### WORK REQUEST
Go through the entries, filter for the word "computer", and copy every line that has it.

# # # #

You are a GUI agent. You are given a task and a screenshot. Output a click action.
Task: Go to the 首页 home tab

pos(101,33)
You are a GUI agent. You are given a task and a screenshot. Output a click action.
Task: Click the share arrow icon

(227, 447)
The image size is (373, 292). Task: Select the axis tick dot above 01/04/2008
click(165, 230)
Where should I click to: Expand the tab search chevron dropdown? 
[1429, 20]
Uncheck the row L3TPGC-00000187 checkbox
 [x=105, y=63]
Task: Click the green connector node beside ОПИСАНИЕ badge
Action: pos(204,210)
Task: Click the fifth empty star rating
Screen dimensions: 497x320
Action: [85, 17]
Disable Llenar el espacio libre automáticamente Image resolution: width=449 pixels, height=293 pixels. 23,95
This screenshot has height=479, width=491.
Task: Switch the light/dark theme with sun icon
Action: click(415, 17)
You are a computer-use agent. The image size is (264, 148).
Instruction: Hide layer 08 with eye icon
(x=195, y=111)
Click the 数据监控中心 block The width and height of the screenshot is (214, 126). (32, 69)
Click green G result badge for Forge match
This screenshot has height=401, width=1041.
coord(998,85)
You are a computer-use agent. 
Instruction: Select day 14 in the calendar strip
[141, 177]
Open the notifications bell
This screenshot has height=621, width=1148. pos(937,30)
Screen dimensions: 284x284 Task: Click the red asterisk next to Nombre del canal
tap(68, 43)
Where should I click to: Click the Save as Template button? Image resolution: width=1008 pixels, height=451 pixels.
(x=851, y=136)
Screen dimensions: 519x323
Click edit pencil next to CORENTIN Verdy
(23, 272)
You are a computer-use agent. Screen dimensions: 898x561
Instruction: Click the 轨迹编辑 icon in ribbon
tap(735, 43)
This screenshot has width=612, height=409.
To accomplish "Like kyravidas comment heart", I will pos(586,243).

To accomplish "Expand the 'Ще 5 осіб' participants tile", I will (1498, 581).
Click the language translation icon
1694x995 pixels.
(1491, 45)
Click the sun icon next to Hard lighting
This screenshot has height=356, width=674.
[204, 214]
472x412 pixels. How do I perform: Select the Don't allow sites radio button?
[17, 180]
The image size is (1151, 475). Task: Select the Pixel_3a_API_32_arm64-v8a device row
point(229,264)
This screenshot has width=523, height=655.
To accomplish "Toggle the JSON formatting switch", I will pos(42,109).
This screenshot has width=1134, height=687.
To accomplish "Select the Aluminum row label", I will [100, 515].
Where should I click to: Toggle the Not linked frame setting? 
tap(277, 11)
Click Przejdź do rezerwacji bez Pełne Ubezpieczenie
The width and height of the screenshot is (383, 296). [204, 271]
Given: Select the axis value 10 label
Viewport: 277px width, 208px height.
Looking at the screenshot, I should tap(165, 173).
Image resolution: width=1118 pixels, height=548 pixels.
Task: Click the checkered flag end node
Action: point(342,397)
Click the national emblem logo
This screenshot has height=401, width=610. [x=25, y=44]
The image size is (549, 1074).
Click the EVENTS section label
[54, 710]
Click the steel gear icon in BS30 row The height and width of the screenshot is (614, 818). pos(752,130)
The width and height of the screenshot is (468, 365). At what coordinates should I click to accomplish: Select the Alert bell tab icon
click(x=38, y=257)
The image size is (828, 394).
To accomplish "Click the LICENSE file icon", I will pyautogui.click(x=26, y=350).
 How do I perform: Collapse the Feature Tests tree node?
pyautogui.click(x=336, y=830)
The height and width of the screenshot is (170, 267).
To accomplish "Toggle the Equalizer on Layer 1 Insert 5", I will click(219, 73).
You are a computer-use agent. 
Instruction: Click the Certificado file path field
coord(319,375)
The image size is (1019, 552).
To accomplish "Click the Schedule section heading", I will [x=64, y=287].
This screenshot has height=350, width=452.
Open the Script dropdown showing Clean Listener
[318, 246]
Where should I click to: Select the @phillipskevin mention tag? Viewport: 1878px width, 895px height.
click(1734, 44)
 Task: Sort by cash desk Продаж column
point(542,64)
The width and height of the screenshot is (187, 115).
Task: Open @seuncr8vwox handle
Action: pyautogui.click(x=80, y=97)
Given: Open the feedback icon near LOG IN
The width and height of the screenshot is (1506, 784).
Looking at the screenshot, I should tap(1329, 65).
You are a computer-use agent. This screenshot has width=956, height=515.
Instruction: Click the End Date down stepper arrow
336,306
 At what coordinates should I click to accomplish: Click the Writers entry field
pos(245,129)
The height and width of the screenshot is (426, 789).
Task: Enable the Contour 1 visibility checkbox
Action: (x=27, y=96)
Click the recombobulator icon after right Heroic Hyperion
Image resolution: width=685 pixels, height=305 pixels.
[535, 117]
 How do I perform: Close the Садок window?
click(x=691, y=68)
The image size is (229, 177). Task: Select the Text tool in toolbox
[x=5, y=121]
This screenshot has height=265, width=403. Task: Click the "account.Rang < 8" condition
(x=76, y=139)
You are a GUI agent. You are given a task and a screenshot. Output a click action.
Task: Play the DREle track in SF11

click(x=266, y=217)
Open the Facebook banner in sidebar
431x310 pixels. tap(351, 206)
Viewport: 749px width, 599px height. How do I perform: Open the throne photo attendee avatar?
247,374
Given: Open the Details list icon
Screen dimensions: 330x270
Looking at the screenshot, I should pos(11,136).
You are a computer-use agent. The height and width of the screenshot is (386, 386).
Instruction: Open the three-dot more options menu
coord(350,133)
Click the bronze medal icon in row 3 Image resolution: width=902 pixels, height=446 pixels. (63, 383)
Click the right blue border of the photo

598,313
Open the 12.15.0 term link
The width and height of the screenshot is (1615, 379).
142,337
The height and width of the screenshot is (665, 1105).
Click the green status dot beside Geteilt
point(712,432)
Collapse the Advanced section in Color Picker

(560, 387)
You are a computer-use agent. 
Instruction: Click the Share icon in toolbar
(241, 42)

# # # #

### OUTPUT FOR THIS EXERCISE
You are a computer-use agent. The image size is (264, 148).
You are a computer-use agent. 
You are a computer-use agent. Screen dimensions: 898x561
You are a computer-use agent. 
You are a computer-use agent. This screenshot has width=956, height=515.
You are a computer-use agent. The height and width of the screenshot is (386, 386).
You are a computer-use agent. 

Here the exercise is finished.